■ Task data:
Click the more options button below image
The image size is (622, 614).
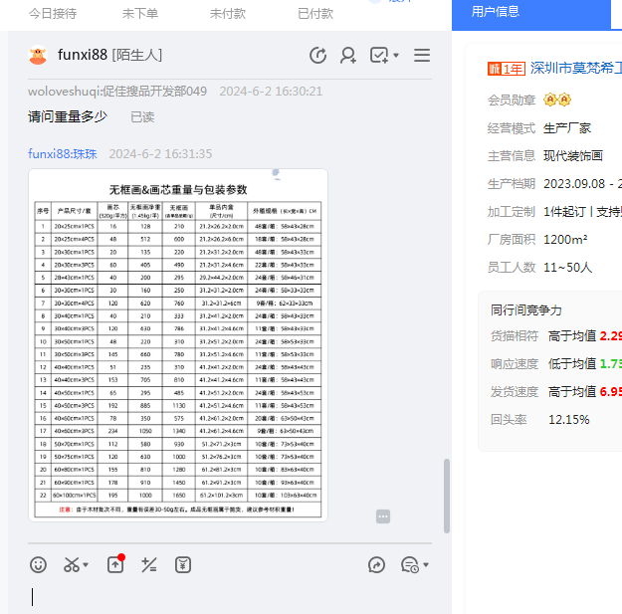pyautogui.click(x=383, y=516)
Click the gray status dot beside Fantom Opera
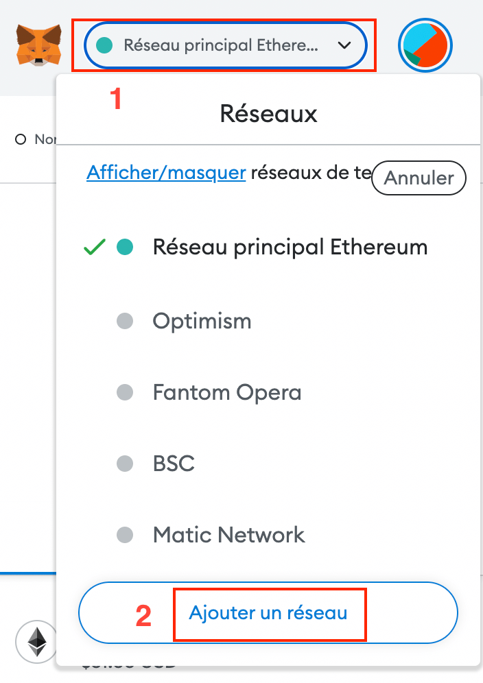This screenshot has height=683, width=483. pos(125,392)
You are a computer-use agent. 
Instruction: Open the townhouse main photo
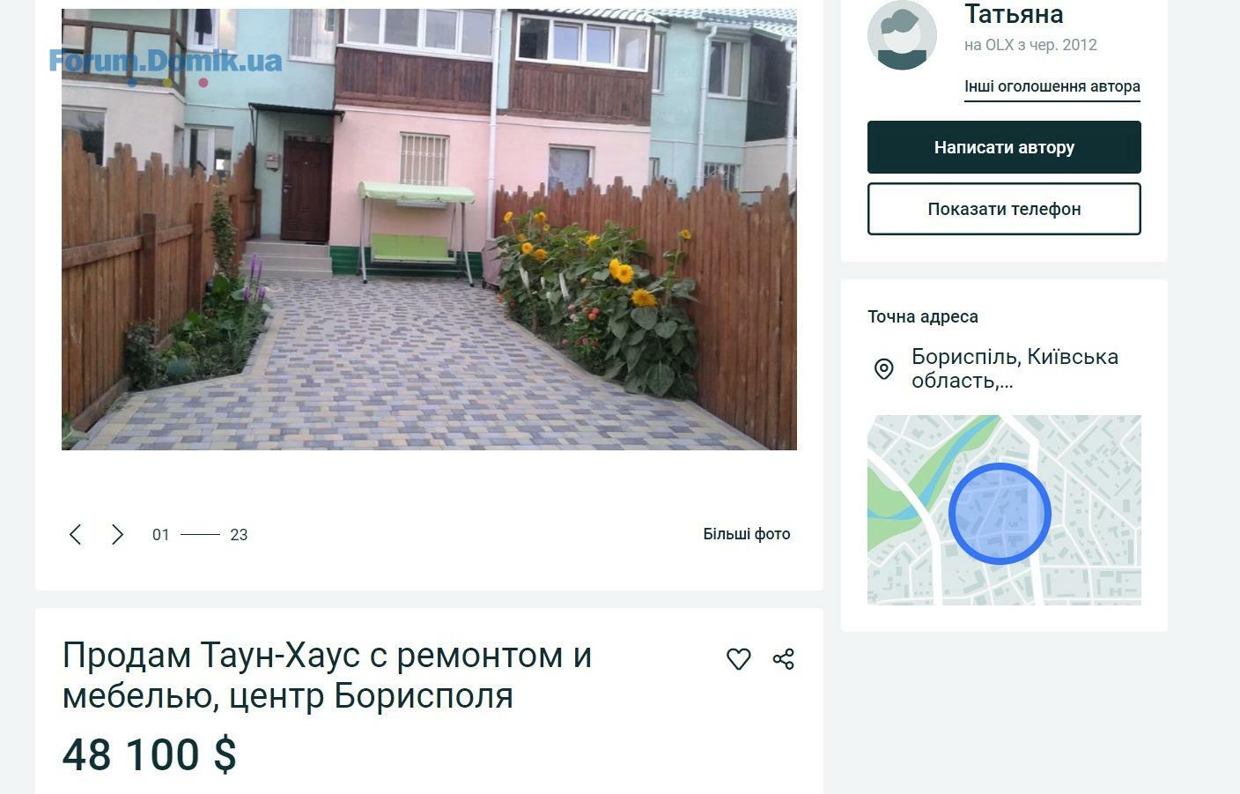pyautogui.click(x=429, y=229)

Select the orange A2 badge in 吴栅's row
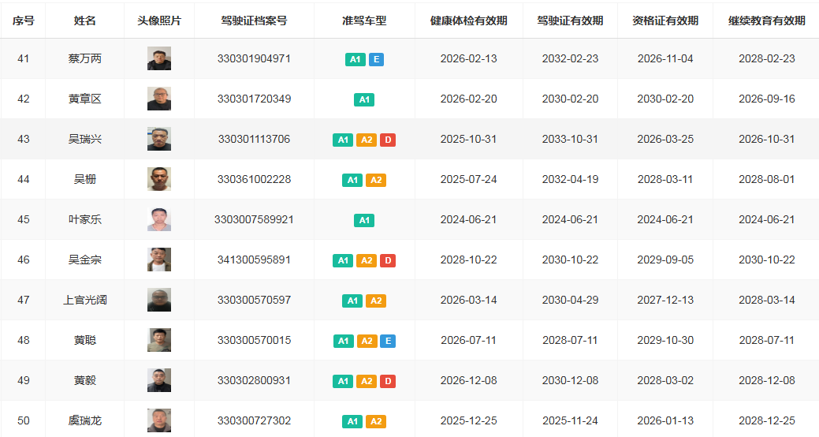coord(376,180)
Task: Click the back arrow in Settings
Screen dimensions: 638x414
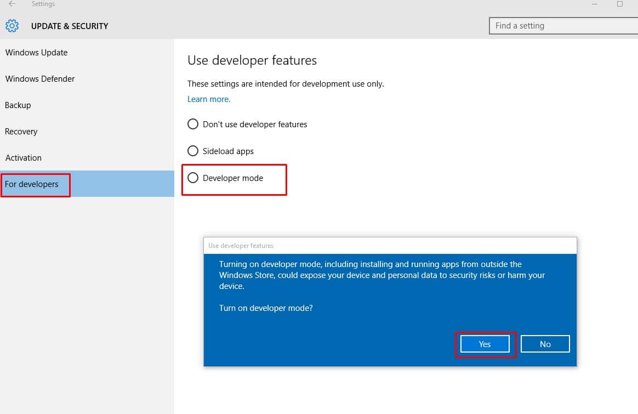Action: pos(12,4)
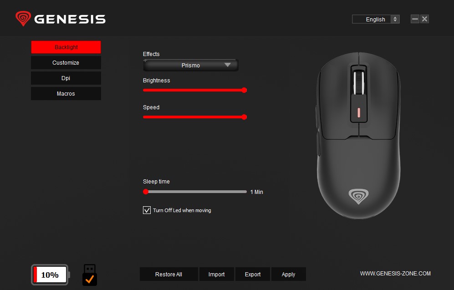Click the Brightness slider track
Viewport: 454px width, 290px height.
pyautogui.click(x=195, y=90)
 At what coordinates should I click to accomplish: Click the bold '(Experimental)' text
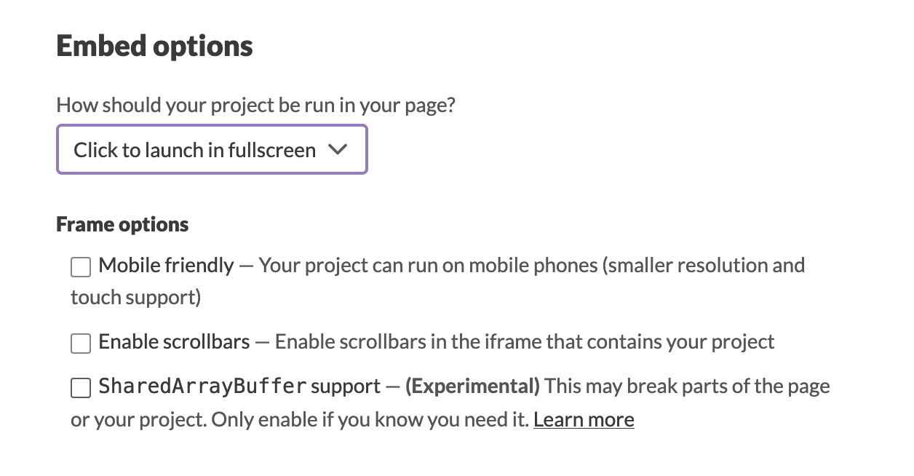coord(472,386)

* * *

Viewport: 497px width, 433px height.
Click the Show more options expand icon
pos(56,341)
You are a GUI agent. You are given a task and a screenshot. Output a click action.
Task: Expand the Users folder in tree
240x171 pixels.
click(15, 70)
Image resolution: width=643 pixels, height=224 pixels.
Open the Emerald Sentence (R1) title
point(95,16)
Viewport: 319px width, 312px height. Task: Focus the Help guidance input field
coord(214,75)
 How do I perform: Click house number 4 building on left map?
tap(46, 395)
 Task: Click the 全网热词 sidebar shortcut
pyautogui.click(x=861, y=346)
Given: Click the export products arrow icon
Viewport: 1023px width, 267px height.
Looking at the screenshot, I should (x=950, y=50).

...

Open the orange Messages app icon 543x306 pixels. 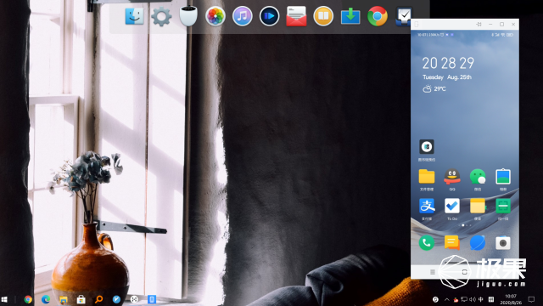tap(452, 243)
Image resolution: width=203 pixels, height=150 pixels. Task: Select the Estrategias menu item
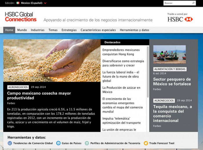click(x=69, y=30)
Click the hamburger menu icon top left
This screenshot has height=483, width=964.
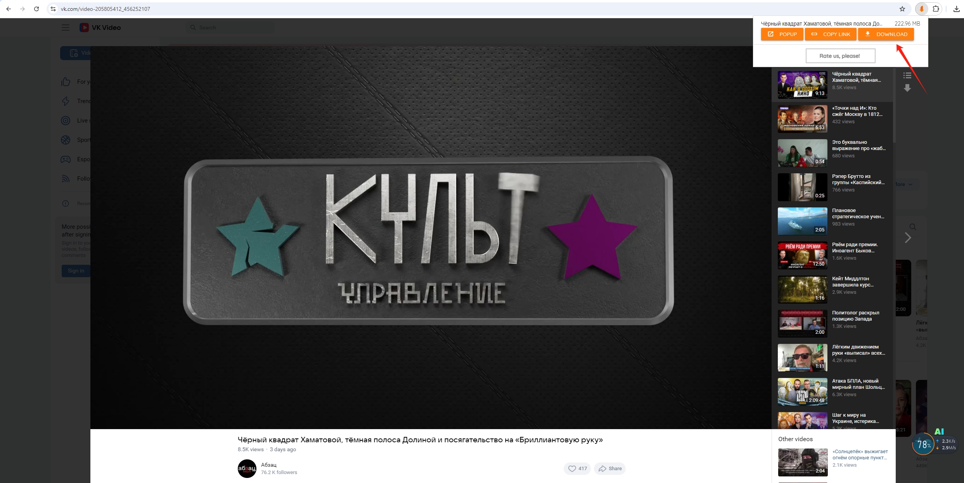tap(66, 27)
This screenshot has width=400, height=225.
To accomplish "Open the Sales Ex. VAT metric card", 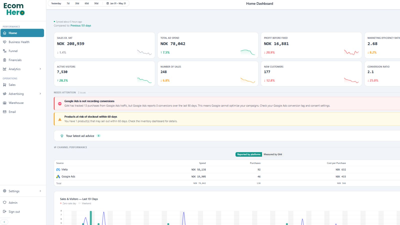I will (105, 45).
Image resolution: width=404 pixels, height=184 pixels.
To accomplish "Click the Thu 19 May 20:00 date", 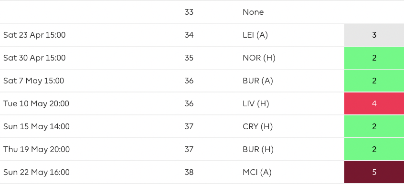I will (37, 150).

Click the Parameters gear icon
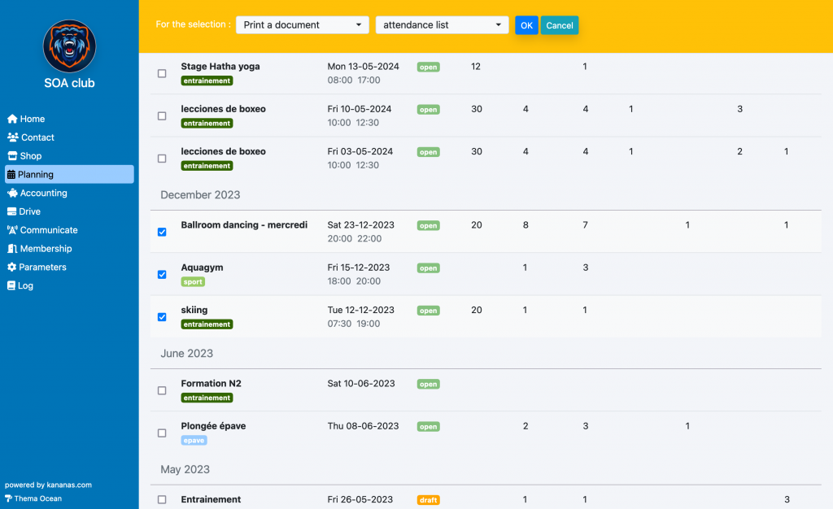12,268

■ Directions: Please copy every line in the entries where "agent" appears.

■ Exercise response:
You are a computer-use agent. 
You are a GUI agent. You are given a task and a screenshot. Output a click action.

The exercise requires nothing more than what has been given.